Growth Loops and Ageing Loops: What Growth Product Managers can Learn from Winemaking

Discover how winemaking reveals powerful lessons for growth product managers — from iteration and ageing loops to blending art with data for long-term success.

Recently, in our Boston Consulting Group’s DTCM program, we dove into modular technologies and how to manage them. Somehow, that got me thinking (or daydreaming!) about how winemakers experimented with their own “modules”, grapes, to produce legendary blends like Bordeaux.

My inner entrepreneur couldn’t resist, so in our latest wine podcast, I tried my hand at being a DIY Bordeaux winemaker. Spoiler: my blend won’t be replacing Château Margaux anytime soon, but the exercise reminded me of something bigger.

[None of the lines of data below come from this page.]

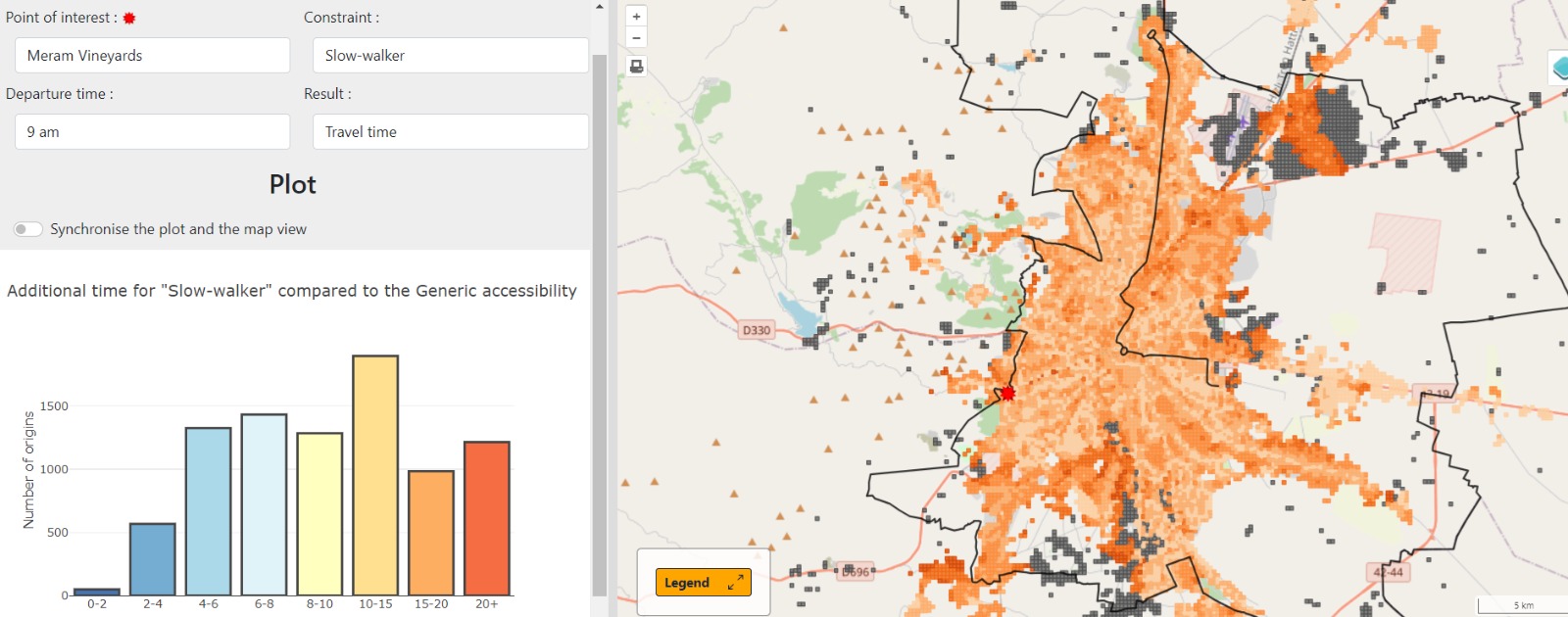Screen dimensions: 1568x617
Task: Click the print map icon
Action: (x=636, y=67)
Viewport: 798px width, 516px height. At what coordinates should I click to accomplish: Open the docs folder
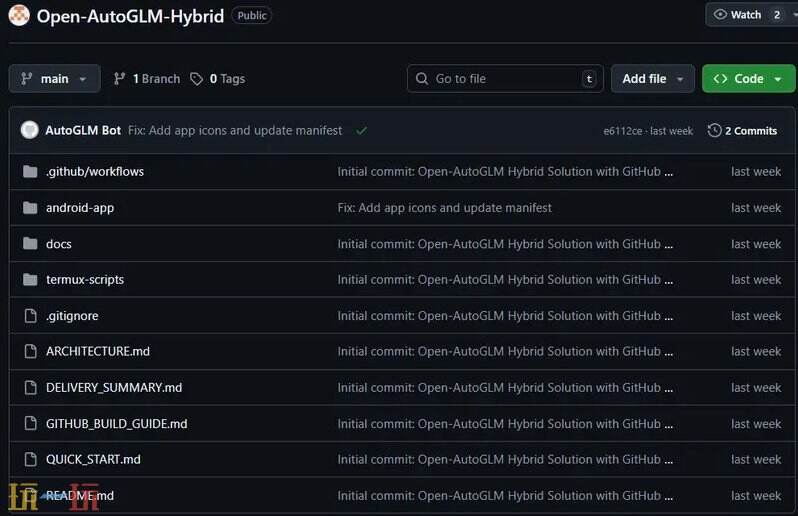59,244
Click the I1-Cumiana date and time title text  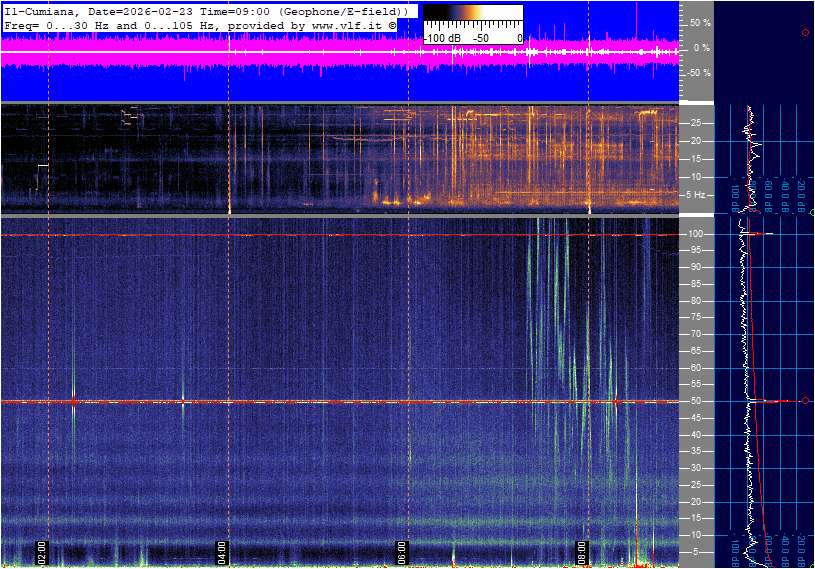click(205, 10)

Just like Bordeaux is a story of trial-and-error across centuries, product-led growth is built on loops of iteration, testing, and refinement. Grapes become juice, juice becomes wine — and then the real work begins: experimenting, tasting, adjusting, blending. It’s not so different from how we launch, measure, and optimise features in the world of growth.

Here’s the punchline: growth product managers can learn a surprising amount from winemakers.

  • How to embrace iteration, instead of chasing the one perfect launch.
  • How to respect the passage of time through “ageing loops” that compound value.
  • And how to balance art (intuition) with science (data) to create something truly remarkable.

Because whether you’re filling a barrel or a backlog, the loop is where the magic happens.


1. Iteration is the Real Work (Beyond the Harvest/Funnel)

Too many product managers treat launch day like harvest day: all hands on deck, champagne corks, dashboards refreshing by the minute.

But here’s the trap. Acquisition is just the harvest. The real magic happens after the grapes are picked and the product is shipped.

In winemaking, grapes don’t magically become a fine Bordeaux the moment they’re crushed. They go through fermentation, then months (sometimes years) of decisions: Which yeast strain? Oak or steel? How much Cabernet versus Merlot? Every choice is an iteration, every blend a hypothesis.

Products are no different. Retention, engagement, and monetisation are your yeast, barrels, and blends. Launching is just the start; it’s the loops of tinkering, testing, and refining that turn a raw product into something people love. The best PMs, like the best winemakers, know that what you do after the harvest is what defines greatness.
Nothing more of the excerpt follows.